Are China's water bodies (lakes) underestimated?

In their study of surface water bodies (WBs) in China, Feng et al. (1) used the global surface water dataset (GSWD) by Pekel et al. (2) to report that the abundance of WBs (>1 km2) and their total area were underestimated greatly by previous studies (3, 4). However, the incorrect definitions of WBs, data coverage, and the temporal windows in Feng et al. (1) could have resulted in large errors, and thus discrepancies for the number of WBs detected and their area changes.

As Earth’s surface water is driven by changing climate and anthropogenic factors, it is important that an epoch date be defined at which the WB calculations are referenced. Feng et al. (1) used the GSWD (2), excluding rivers and streams, to calculate the WB occurrences in China during 1984 to 2015 and found there is a total of 6,821 WBs (>1 km2). They argued that previous studies (e.g., refs. 3 and 4) have underestimated the number and sizes of WBs in China. Indeed, a smaller number (5,535) of lakes and reservoirs has been derived from Landsat images during 2005 to 2008 (3), and 2,693 lakes were mapped during 2005 to 2006 (4). Zhang et al. (5) demonstrated that China had 2,554 lakes (>1 km2) in 2015 and that lake number and area in China including Tibetan Plateau (TP) have been increasing between the 1970s and 2015 (Fig. 1). When compiling a lake inventory, reservoirs and dams should be excluded, and a relatively stable season for WBs should be chosen to avoid seasonal, interannual, or longer variability (6). This is the reason why ±2-y or longer data intervals should be employed (5). These considerations are not addressed by Feng et al. (1), leading to the feasibility that the maximum WBs number and area were estimated. For the TP, Feng et al. (1) claim that WB number in their study is close to the value (1,291) determined by Mao et al. (7) from 2014, as lake number (>1 km2) has been increasing in recent decades, and there are few reservoirs on the TP (Fig. 1). It is unsurprising that Feng et al. (1) mapped more WBs than previous studies (3, 4), as a longer period (1984 to 2015) was covered, the historical maximum water area was used, and more WB types were included. The differences in total area found between Feng et al. (1) and other studies (3, 8) are due to similar reasons.

Fig. 1.

Lake number and area in China and their changes. (A) Lake distribution including 2,554 lakes (>1 km2) in 2015 and 17,167 glacial lakes with size in the range 0.0036 to 1 km2 in 2015. Glacial lakes are derived from http://data.tpdc.ac.cn/en/. (B) Reservoir and dam distributions in China. The boundary of the Tibetan Plateau (TP) is outlined.

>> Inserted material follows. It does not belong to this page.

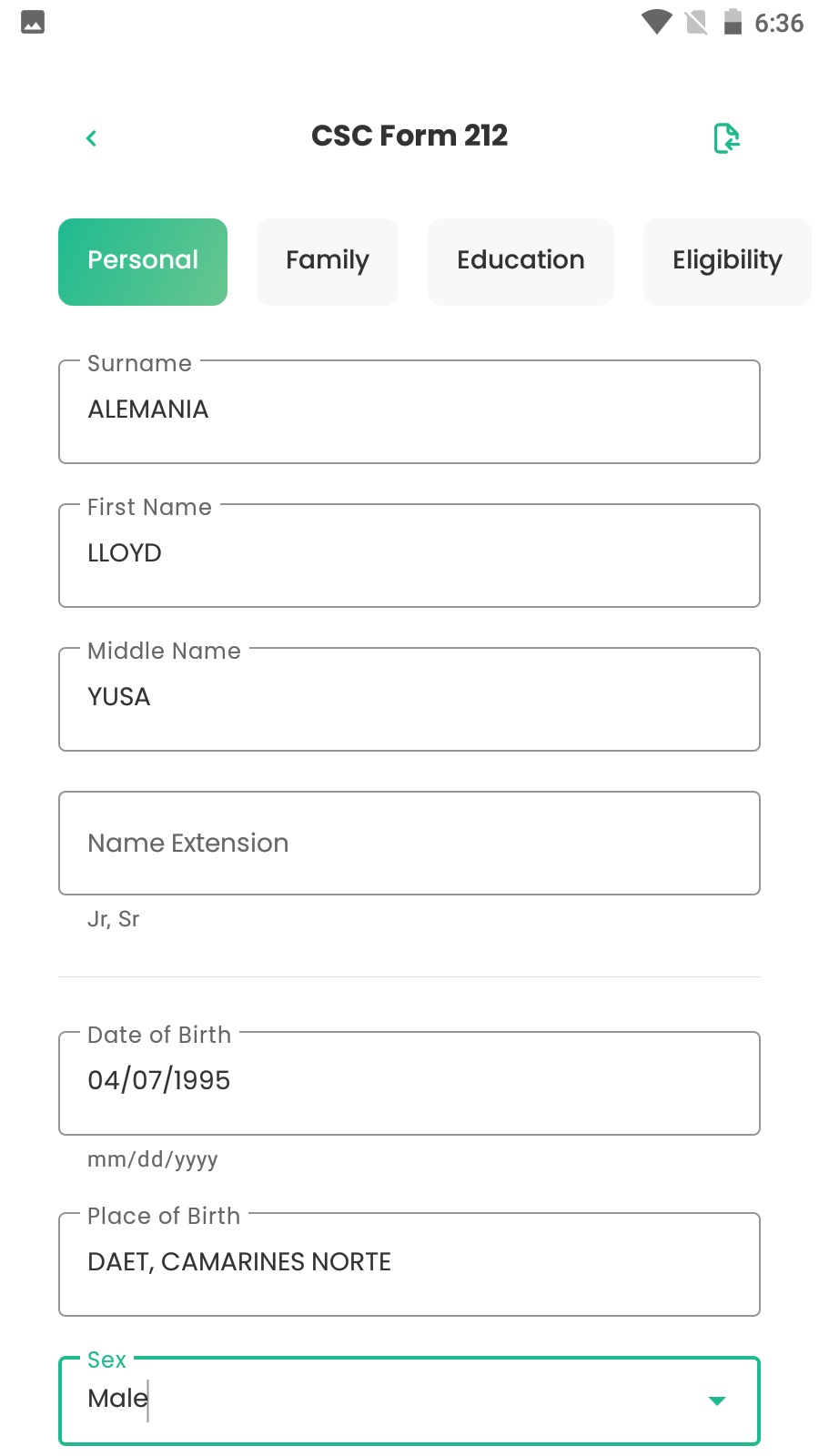Open the Education tab
This screenshot has height=1456, width=819.
[521, 261]
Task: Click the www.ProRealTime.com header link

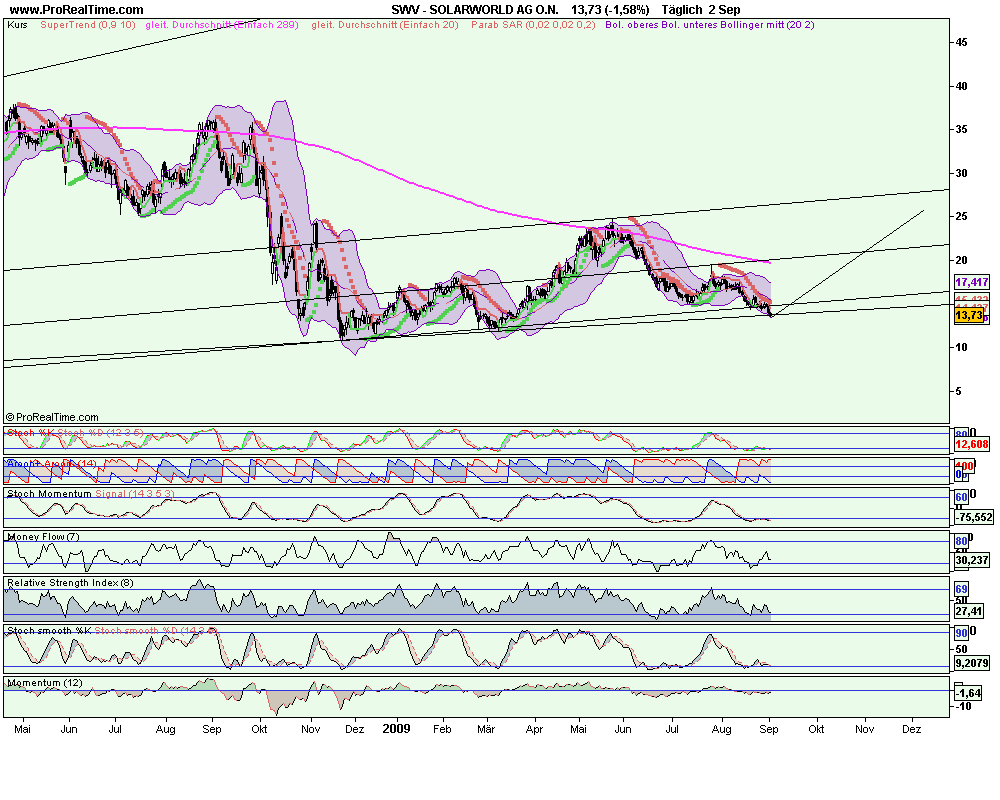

Reservoir and dam inventories are from a global dataset at http://globaldamwatch.org/data/. (C) Lake number and area changes in China between the 1970s and 2015. (D) Lake number and area changes in the TP between the 1970s and 2015. Lake number and area changes are from Zhang et al. (5).

In addition, Feng et al. (1) indicate that the WBs in China follow the size–abundance relationships. Although these relationships have been widely used, this hypothesis is reported to be inconsistent (e.g., refs. 9 and 10). Finally, a comparison of changes was presented in China’s WBs between 1985−1999 and 2000−2015 (1). For the first of these time periods, there was a limited availability of Landsat images (2, 5), which could result in large uncertainties in the comparison of WB changes. We suggest that a rigid criteria of data selections and fully justified comparison and analysis are important for discovering surface water features and their variations.